Excerpt:
--- begin ---
There are differences in pedagogy, primarily in the development and creation of online courses; however, educators don’t need magical powers to be good at online learning because good face-to-face teachers already possess everything they need. They just might need a little training to figure out how to apply these stellar qualities in an online environment.

A recipe for online learning

When you strip away the bells and whistles, it’s structure, consistency, and connection that lead to learning.

Structure

Even more so than during “normal” times, students crave structure. Being used to a daily bell schedule and knowing exactly where they belong each hour provides students a sense of clarity and certainty when so much of the world doesn’t make any sense. 

Marking holidays in calendar

Consistency

Along with that structure comes a desire for consistency. Students benefit from knowing what to expect and what is expected of them. That does not mean that students must have daily virtual meetings every hour, but it does mean there are clear expectations every single day. For instance, if a face-to-face teacher ascribes to a pattern of daily or weekly schedules, maintaining something similar provides students some mental “safety” and a grounding function during otherwise chaotic periods.
--- end ---
Rows:
--- begin ---
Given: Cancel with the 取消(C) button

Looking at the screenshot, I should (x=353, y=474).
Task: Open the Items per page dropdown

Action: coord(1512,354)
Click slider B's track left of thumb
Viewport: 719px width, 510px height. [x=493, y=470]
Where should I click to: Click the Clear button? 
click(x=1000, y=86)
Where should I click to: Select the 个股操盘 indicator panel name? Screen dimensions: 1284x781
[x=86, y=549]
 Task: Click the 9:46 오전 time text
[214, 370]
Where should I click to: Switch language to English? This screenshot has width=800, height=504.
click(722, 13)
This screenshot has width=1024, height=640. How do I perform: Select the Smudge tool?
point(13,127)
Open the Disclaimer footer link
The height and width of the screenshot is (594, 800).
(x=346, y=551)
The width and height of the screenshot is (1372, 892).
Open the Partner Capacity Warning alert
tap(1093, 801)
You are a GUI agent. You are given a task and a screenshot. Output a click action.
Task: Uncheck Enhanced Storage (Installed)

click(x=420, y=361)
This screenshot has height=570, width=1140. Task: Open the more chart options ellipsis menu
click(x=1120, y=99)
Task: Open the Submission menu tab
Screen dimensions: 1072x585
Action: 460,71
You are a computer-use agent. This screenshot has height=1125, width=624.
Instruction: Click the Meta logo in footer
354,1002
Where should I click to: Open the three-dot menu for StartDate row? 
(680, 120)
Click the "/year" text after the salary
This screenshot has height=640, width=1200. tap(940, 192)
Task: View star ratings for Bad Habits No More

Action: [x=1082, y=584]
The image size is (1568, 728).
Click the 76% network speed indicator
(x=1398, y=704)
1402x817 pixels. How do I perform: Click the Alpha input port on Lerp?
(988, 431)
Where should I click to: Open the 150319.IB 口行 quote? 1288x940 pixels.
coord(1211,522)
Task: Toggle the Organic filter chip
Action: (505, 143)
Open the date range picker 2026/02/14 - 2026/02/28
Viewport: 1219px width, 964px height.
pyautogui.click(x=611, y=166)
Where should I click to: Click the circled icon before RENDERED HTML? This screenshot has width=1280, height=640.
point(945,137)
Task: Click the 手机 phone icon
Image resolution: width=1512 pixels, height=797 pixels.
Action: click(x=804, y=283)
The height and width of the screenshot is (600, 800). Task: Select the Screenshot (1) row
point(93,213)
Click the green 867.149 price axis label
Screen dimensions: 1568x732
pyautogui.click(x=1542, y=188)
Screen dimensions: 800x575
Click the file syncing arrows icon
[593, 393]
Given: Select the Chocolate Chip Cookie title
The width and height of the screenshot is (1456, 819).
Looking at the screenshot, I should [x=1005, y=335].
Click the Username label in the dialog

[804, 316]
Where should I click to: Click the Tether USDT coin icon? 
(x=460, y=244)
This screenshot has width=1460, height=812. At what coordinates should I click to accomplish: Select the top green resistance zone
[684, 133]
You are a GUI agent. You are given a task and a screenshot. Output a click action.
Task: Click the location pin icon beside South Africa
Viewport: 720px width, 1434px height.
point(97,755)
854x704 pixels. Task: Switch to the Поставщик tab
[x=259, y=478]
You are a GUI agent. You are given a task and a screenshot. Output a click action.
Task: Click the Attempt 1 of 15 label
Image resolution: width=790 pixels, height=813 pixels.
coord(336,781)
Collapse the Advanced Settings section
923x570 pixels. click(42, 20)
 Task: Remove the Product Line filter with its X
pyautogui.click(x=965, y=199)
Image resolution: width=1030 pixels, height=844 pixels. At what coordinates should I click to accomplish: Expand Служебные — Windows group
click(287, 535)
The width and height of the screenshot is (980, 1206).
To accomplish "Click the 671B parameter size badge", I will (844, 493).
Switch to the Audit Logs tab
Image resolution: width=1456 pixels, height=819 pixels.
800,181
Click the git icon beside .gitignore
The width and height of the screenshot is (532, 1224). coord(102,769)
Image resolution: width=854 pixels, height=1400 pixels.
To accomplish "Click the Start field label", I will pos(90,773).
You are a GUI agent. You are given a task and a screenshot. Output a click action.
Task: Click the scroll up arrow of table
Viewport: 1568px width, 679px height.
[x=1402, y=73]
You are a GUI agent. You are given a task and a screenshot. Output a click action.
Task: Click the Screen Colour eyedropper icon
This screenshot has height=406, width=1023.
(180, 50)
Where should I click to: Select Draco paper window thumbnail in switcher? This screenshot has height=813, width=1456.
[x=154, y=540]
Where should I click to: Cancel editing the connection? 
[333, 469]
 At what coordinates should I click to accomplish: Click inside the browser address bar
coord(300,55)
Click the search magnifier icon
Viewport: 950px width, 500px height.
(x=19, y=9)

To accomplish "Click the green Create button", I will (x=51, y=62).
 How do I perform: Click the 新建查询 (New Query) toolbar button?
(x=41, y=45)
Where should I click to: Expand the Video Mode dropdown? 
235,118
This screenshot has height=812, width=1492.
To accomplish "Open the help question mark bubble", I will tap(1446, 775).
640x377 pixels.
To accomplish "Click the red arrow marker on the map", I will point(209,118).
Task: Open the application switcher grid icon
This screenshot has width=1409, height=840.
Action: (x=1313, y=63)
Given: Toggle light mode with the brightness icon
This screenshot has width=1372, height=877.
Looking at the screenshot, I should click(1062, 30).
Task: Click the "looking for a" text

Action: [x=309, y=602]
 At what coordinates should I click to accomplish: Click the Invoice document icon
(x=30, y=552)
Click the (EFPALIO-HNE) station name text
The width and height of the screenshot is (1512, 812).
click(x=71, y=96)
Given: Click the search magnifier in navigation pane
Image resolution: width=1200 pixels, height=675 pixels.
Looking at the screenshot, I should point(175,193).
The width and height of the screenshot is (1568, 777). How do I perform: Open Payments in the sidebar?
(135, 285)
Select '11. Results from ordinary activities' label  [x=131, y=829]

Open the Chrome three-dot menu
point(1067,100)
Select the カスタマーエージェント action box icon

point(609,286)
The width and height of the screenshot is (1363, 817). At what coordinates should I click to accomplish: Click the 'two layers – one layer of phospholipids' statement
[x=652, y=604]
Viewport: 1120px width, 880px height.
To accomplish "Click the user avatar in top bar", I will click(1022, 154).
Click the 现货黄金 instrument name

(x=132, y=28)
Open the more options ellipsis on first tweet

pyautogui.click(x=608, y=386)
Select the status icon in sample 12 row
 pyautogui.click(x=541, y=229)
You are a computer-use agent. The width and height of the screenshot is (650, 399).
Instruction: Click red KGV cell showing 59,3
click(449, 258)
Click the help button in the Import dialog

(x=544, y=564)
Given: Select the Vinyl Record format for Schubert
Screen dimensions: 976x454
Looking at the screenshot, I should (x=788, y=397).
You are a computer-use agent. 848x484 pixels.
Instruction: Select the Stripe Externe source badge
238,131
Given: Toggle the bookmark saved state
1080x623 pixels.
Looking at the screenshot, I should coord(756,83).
--- end ---
Job 1: According to the excerpt on online learning, what three things lead to learning once the bells and whistles are stripped away?
Job 2: Rewrite the entries from the line containing "854x704 pixels. Task: Switch" down to the line containing "The width and height of the screenshot is (532, 1224).", replacing "Collapse" with "Hide" and leaving everything else unchanged.

Written reply 1: Structure, consistency, and connection.

Written reply 2:
854x704 pixels. Task: Switch to the Поставщик tab
[x=259, y=478]
You are a GUI agent. You are given a task and a screenshot. Output a click action.
Task: Click the Attempt 1 of 15 label
Image resolution: width=790 pixels, height=813 pixels.
coord(336,781)
Hide the Advanced Settings section
923x570 pixels. click(42, 20)
 Task: Remove the Product Line filter with its X
pyautogui.click(x=965, y=199)
Image resolution: width=1030 pixels, height=844 pixels. At what coordinates should I click to accomplish: Expand Служебные — Windows group
click(287, 535)
The width and height of the screenshot is (980, 1206).
To accomplish "Click the 671B parameter size badge", I will (844, 493).
Switch to the Audit Logs tab
Image resolution: width=1456 pixels, height=819 pixels.
800,181
Click the git icon beside .gitignore
The width and height of the screenshot is (532, 1224). coord(102,769)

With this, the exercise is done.